» YOUR INSTRUCTIONS
Express the listing from its start through the line containing "(x=1836, y=21)", inclusive, as a two-column CSV with the columns text and answer and one row for each text-and-answer pair. Place each value in a single quoted field, with line breaks replaced by spaces.

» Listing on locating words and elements
_ _ _
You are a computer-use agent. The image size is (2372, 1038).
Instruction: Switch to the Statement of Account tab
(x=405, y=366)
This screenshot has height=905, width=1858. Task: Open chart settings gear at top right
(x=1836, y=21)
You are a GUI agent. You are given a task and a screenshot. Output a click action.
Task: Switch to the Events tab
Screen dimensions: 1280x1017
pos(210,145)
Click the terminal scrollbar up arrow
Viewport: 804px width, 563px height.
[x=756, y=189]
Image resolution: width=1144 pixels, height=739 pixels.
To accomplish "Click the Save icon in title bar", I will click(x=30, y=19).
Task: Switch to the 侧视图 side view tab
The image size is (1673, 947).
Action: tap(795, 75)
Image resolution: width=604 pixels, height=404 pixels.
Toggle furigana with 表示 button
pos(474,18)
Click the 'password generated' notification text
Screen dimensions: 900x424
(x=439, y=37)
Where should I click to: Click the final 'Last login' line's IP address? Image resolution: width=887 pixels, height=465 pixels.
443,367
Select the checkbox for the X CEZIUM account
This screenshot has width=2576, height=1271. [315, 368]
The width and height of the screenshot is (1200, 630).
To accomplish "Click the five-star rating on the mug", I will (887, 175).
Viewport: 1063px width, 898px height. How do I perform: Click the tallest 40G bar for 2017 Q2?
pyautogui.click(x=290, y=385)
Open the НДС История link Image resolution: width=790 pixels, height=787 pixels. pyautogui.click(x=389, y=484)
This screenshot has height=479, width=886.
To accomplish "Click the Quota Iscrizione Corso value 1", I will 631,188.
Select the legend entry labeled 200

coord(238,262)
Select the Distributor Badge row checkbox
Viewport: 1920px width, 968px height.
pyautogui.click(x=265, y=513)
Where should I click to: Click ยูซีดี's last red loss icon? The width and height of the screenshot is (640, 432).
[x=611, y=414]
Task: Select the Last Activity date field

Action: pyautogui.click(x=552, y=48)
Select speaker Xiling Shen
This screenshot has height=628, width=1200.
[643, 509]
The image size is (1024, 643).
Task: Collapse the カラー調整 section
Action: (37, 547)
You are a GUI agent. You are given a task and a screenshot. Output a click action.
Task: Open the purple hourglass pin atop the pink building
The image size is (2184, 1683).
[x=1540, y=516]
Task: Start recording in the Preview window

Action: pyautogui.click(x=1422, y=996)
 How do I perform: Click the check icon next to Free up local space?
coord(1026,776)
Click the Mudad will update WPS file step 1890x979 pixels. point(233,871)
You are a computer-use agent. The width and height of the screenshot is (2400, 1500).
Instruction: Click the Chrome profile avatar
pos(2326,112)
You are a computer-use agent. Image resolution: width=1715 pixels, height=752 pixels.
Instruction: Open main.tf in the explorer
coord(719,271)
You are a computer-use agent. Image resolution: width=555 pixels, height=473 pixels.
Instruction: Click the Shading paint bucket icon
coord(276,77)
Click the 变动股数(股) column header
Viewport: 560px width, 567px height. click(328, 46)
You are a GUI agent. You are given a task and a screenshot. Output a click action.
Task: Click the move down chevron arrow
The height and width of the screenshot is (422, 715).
_ _ _
» RESULT
text,answer
"You are a computer-use agent. The image size is (2372, 1038). Instruction: Switch to the Statement of Account tab","(x=405, y=366)"
"This screenshot has height=905, width=1858. Task: Open chart settings gear at top right","(x=1836, y=21)"